Data for locating words and elements
---------------
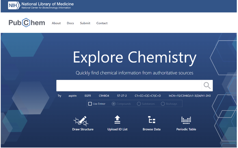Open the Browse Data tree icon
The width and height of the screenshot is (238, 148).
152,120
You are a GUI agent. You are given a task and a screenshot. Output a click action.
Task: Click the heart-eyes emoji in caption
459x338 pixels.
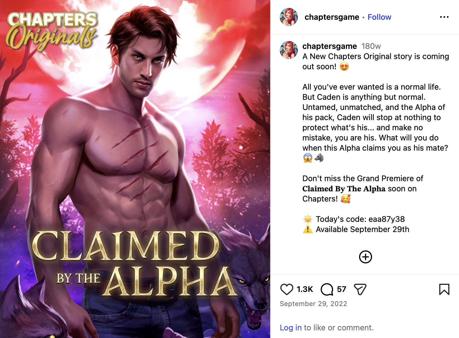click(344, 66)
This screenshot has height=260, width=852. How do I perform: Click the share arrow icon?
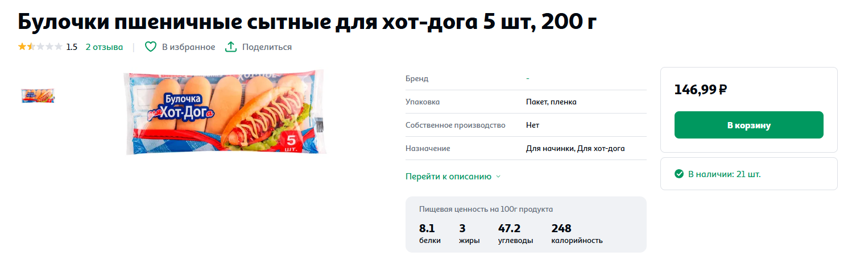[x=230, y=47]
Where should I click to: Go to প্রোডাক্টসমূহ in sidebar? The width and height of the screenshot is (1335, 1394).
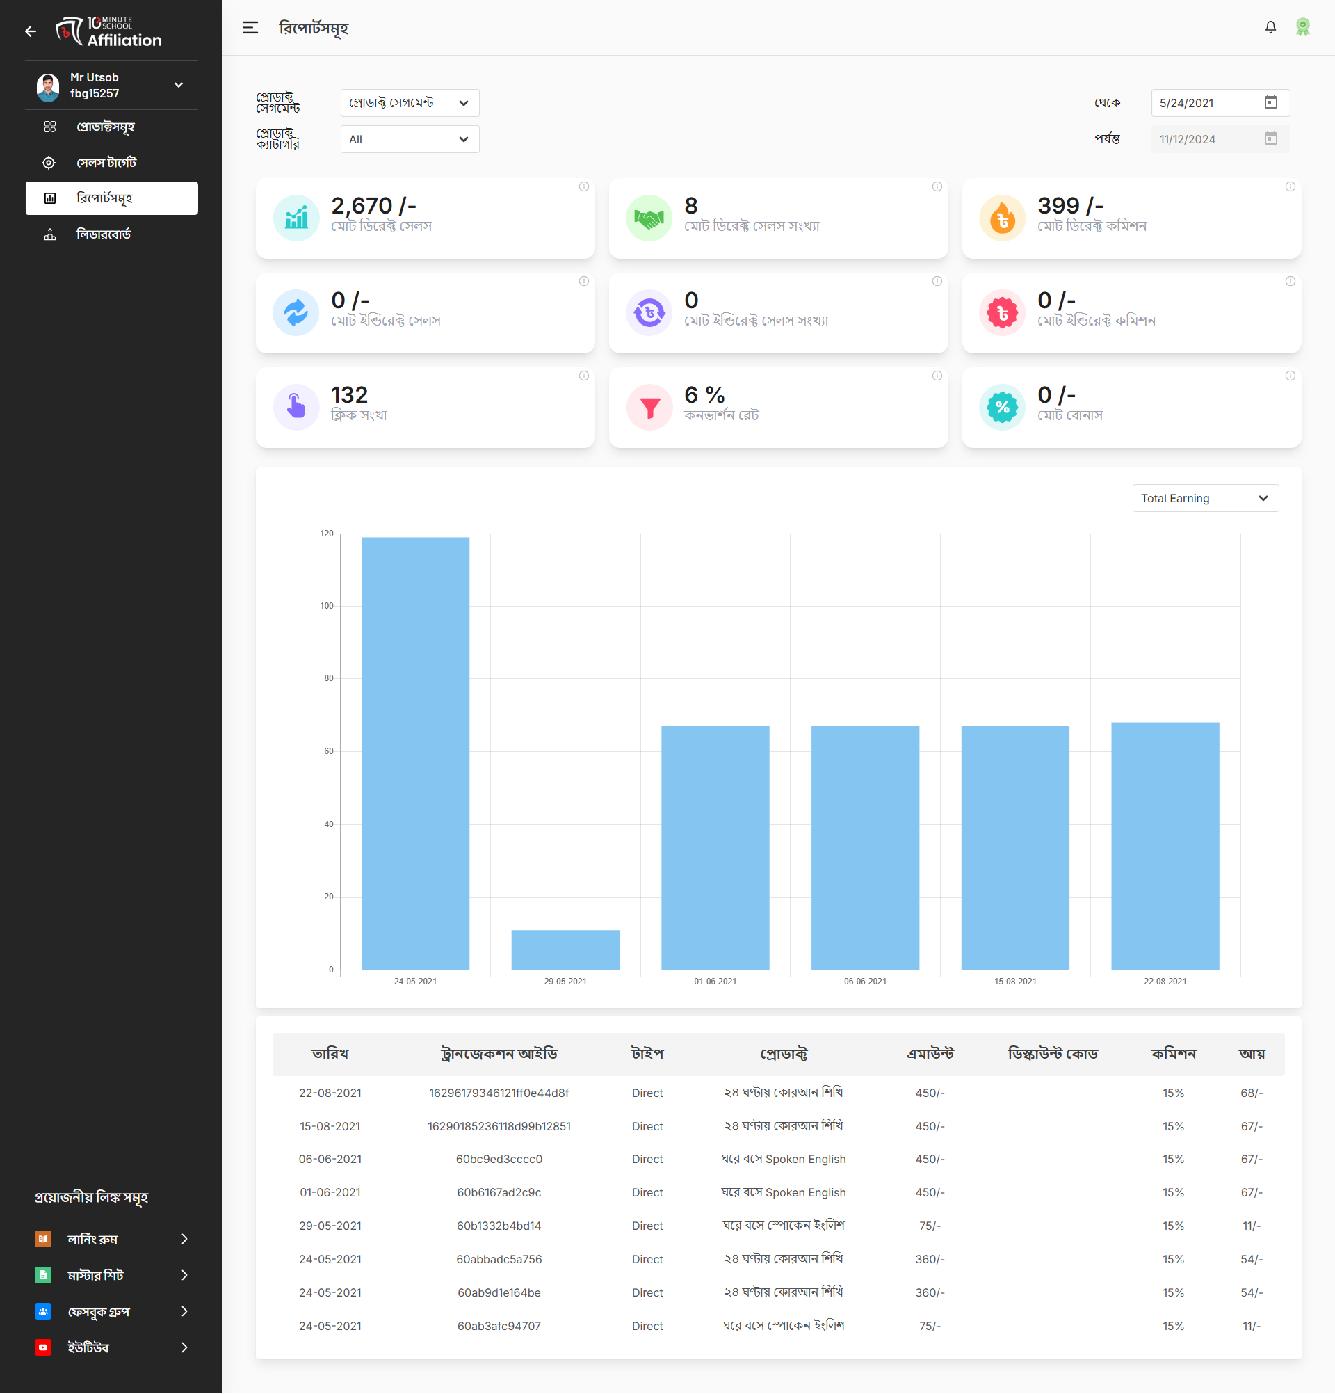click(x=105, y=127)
---------------
- _Aim of the exercise_: Rewrite all the entries above as a numbered list with one line per item, skipping blank lines and leaving out the pictures.

- _Result of this exercise_:
1. Open the Browse Data tree icon
2. The width and height of the screenshot is (238, 148).
3. 152,120
4. You are a GUI agent. You are given a task and a screenshot. Output a click action.
5. Task: Click the heart-eyes emoji in caption
6. 459x338 pixels.
7. click(344, 66)
8. This screenshot has height=260, width=852. How do I perform: Click the share arrow icon?
9. [x=230, y=47]
10. Where should I click to: Go to প্রোডাক্টসমূহ in sidebar? The width and height of the screenshot is (1335, 1394).
11. click(x=105, y=127)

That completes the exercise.